━━━━━ Extracted data ━━━━━

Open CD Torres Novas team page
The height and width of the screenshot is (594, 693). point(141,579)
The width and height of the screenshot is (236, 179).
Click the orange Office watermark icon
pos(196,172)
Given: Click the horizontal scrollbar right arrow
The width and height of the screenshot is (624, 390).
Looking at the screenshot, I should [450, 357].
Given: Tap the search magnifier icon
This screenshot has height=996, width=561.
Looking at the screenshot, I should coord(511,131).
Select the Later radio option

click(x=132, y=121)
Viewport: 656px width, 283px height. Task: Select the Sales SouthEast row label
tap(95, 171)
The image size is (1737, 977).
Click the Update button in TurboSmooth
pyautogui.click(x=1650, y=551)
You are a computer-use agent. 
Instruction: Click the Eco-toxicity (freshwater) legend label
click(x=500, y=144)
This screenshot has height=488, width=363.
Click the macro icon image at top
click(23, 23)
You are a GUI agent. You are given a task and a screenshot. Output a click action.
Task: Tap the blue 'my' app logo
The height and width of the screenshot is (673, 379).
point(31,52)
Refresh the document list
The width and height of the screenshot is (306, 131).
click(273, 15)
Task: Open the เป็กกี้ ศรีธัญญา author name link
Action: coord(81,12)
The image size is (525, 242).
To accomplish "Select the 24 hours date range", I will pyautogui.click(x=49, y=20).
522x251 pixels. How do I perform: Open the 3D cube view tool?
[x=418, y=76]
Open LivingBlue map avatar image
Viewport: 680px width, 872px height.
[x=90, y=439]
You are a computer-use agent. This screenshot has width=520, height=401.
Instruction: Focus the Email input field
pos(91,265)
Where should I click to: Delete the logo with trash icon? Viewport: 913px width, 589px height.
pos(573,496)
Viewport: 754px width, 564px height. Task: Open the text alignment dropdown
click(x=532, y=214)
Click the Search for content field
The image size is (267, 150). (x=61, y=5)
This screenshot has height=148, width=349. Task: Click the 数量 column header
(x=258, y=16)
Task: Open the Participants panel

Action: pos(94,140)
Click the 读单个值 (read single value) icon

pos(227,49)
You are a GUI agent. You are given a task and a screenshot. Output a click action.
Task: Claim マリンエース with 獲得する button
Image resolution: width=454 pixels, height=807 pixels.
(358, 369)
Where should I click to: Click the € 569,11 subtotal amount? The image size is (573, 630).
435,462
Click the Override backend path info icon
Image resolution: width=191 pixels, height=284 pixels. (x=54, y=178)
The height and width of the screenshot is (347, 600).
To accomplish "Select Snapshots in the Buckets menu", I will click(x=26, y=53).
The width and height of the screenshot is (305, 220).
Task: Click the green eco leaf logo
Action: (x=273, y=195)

━━━━━

> [About this task]:
Your job is to restate all of the data word for word.

> [Solution to the problem]:
Open CD Torres Novas team page
The height and width of the screenshot is (594, 693). point(141,579)
The width and height of the screenshot is (236, 179).
Click the orange Office watermark icon
pos(196,172)
Given: Click the horizontal scrollbar right arrow
The width and height of the screenshot is (624, 390).
Looking at the screenshot, I should [450, 357].
Given: Tap the search magnifier icon
This screenshot has height=996, width=561.
Looking at the screenshot, I should coord(511,131).
Select the Later radio option

click(x=132, y=121)
Viewport: 656px width, 283px height. Task: Select the Sales SouthEast row label
tap(95, 171)
The image size is (1737, 977).
Click the Update button in TurboSmooth
pyautogui.click(x=1650, y=551)
You are a computer-use agent. 
Instruction: Click the Eco-toxicity (freshwater) legend label
click(x=500, y=144)
This screenshot has height=488, width=363.
Click the macro icon image at top
click(23, 23)
You are a GUI agent. You are given a task and a screenshot. Output a click action.
Task: Tap the blue 'my' app logo
The height and width of the screenshot is (673, 379).
point(31,52)
Refresh the document list
The width and height of the screenshot is (306, 131).
click(273, 15)
Task: Open the เป็กกี้ ศรีธัญญา author name link
Action: coord(81,12)
The image size is (525, 242).
To accomplish "Select the 24 hours date range", I will pyautogui.click(x=49, y=20).
522x251 pixels. How do I perform: Open the 3D cube view tool?
[x=418, y=76]
Open LivingBlue map avatar image
Viewport: 680px width, 872px height.
[x=90, y=439]
You are a computer-use agent. This screenshot has width=520, height=401.
Instruction: Focus the Email input field
pos(91,265)
Where should I click to: Delete the logo with trash icon? Viewport: 913px width, 589px height.
pos(573,496)
Viewport: 754px width, 564px height. Task: Open the text alignment dropdown
click(x=532, y=214)
Click the Search for content field
The image size is (267, 150). (x=61, y=5)
This screenshot has height=148, width=349. Task: Click the 数量 column header
(x=258, y=16)
Task: Open the Participants panel

Action: pos(94,140)
Click the 读单个值 (read single value) icon

pos(227,49)
You are a GUI agent. You are given a task and a screenshot. Output a click action.
Task: Claim マリンエース with 獲得する button
Image resolution: width=454 pixels, height=807 pixels.
(358, 369)
Where should I click to: Click the € 569,11 subtotal amount? The image size is (573, 630).
435,462
Click the Override backend path info icon
Image resolution: width=191 pixels, height=284 pixels. (x=54, y=178)
The height and width of the screenshot is (347, 600).
To accomplish "Select Snapshots in the Buckets menu", I will click(x=26, y=53).
The width and height of the screenshot is (305, 220).
Task: Click the green eco leaf logo
Action: (x=273, y=195)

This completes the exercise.